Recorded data
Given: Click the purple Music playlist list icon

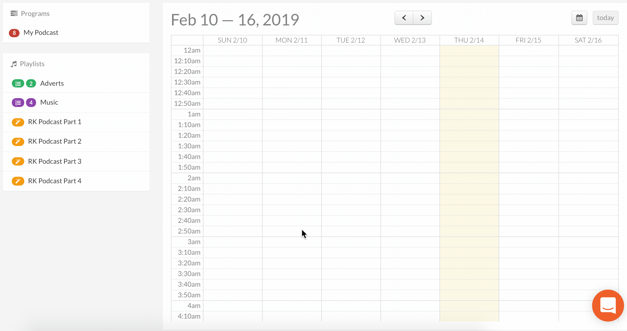Looking at the screenshot, I should (x=18, y=103).
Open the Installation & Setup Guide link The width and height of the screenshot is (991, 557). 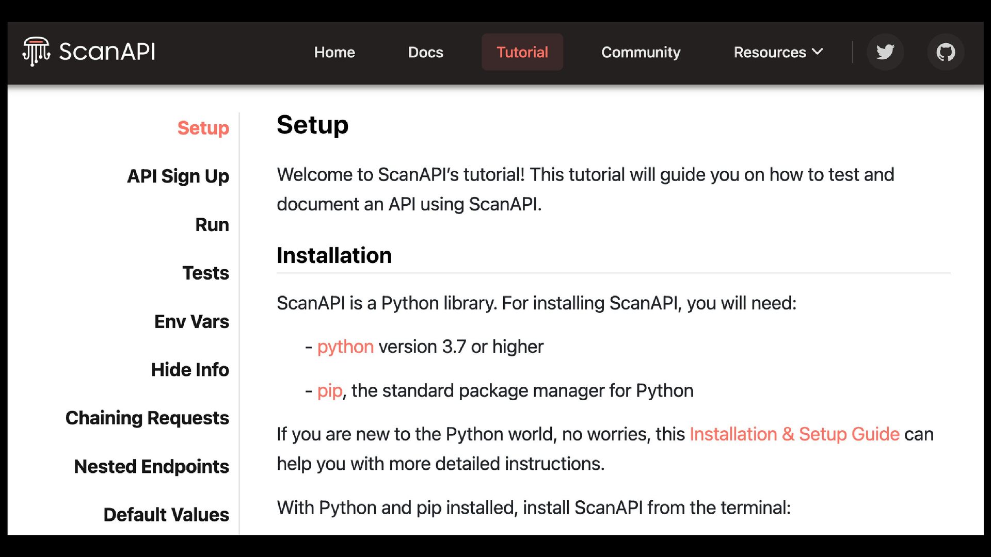click(x=794, y=434)
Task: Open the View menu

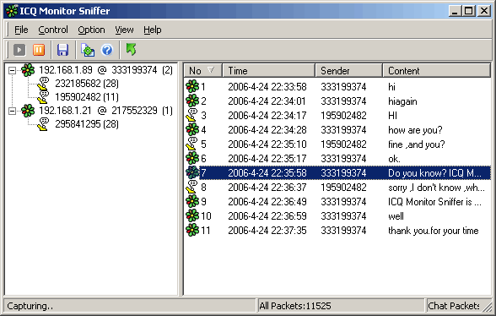Action: (124, 30)
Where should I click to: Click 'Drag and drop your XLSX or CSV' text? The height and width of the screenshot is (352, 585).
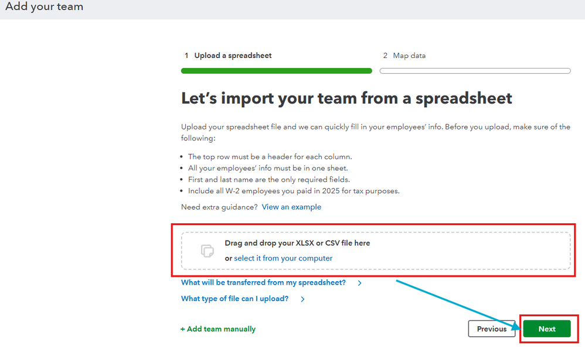(x=297, y=243)
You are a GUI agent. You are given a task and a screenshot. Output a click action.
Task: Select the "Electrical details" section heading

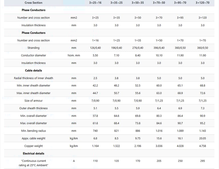33,153
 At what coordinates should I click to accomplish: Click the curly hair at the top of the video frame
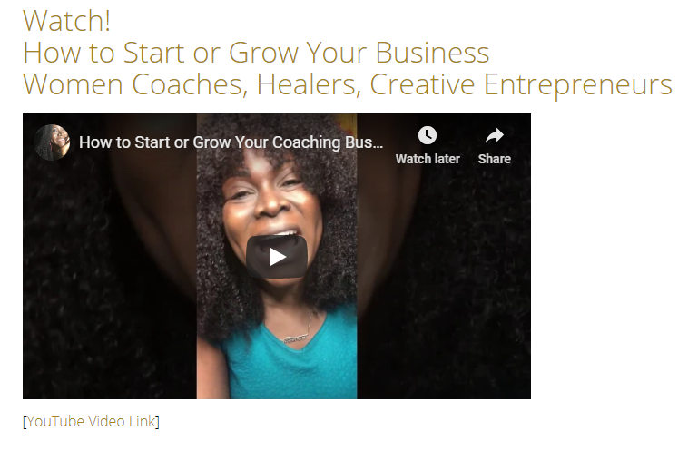(x=276, y=133)
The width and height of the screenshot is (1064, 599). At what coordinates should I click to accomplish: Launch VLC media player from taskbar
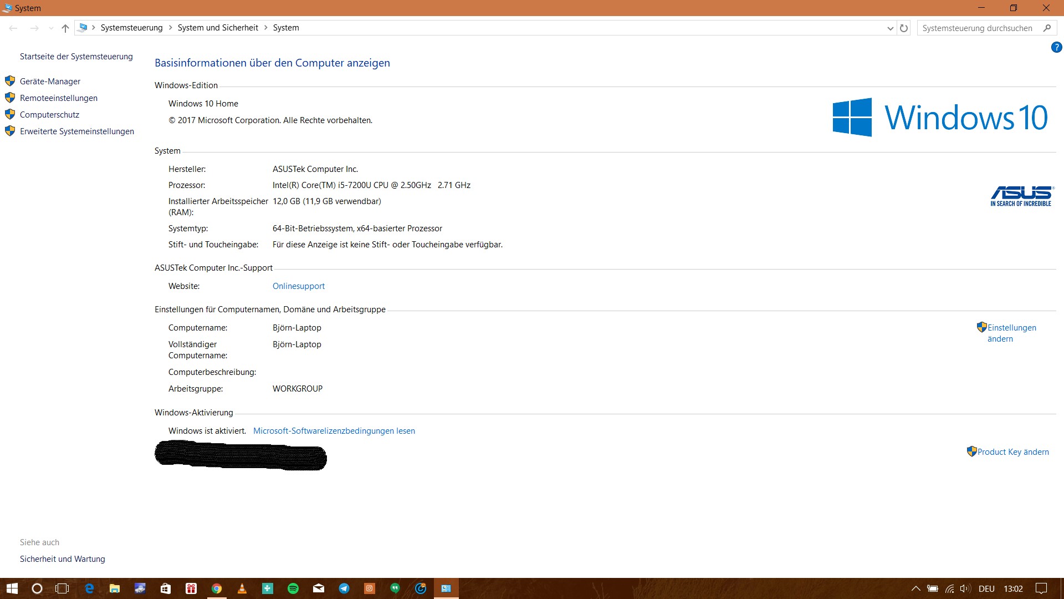tap(242, 588)
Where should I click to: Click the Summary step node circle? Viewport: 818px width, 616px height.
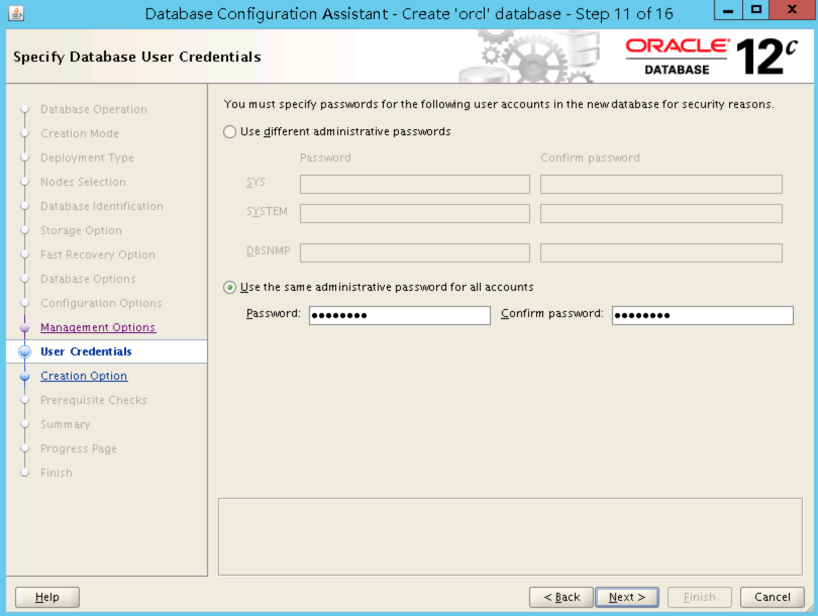pyautogui.click(x=25, y=424)
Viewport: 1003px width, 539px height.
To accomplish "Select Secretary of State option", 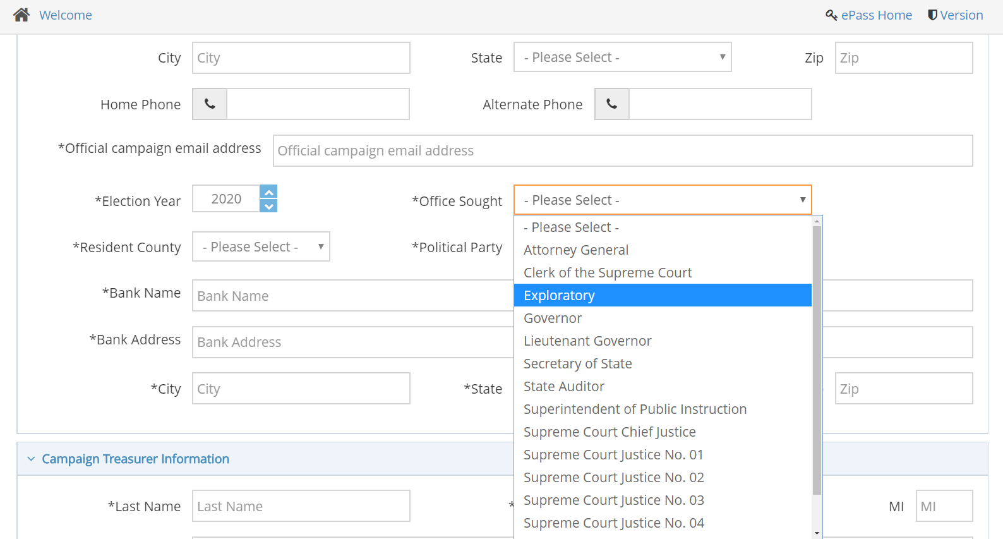I will tap(577, 364).
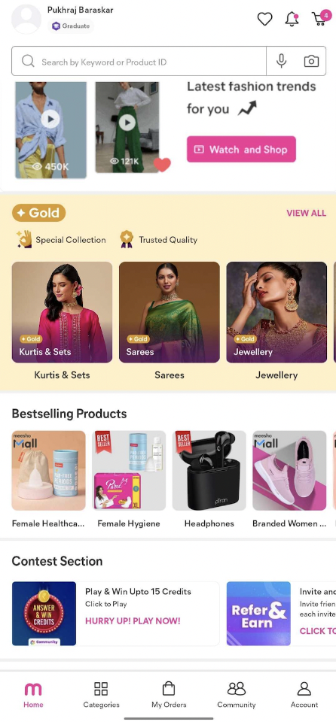
Task: Tap the red heart on video
Action: click(x=162, y=165)
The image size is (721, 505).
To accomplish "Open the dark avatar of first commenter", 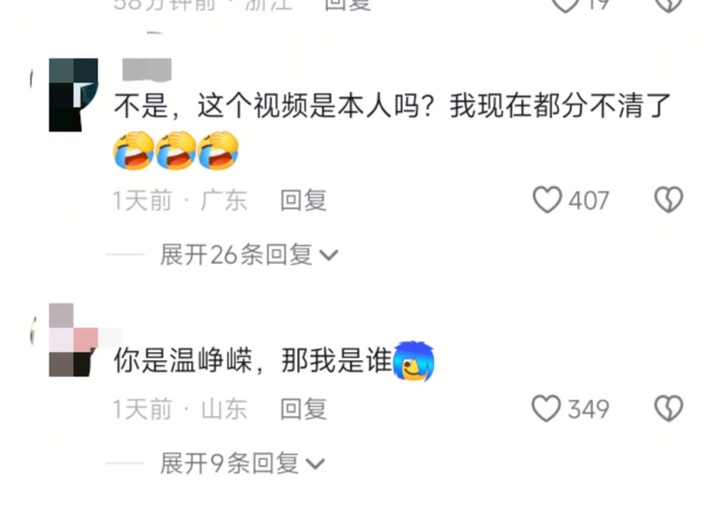I will (x=73, y=95).
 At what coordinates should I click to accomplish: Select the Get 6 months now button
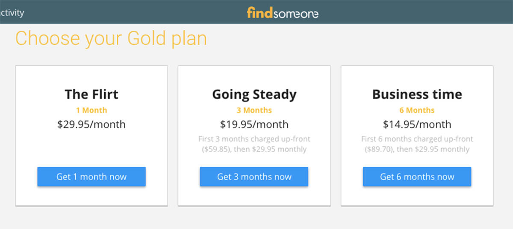pyautogui.click(x=417, y=177)
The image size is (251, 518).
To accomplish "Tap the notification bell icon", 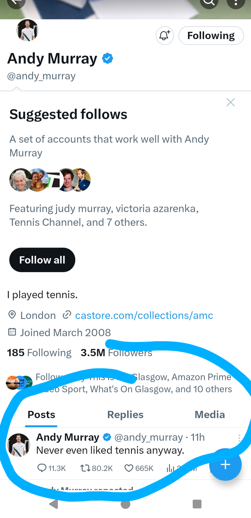I will (165, 36).
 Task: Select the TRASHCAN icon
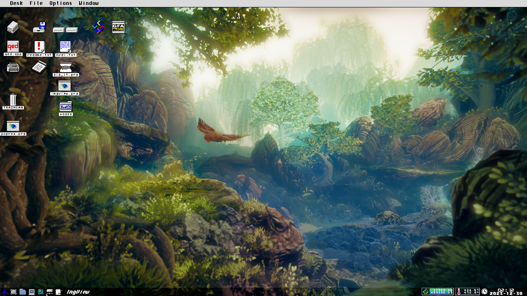[x=13, y=101]
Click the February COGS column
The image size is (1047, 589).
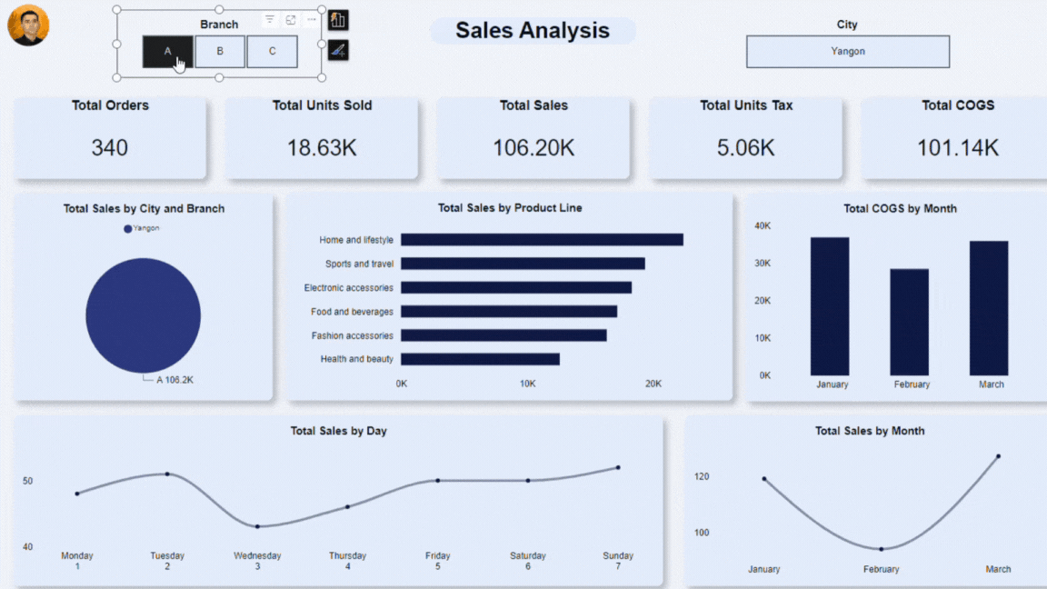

Exercise directions: Copy the lines from "Task: Select the TRASHCAN icon" down to the end of the recorded data, substituting "March" for "February" and changing nothing else. Leave the pictures out.

Task answer:
 Task: Select the TRASHCAN icon
[x=13, y=101]
Click the March COGS column
The image size is (1047, 589).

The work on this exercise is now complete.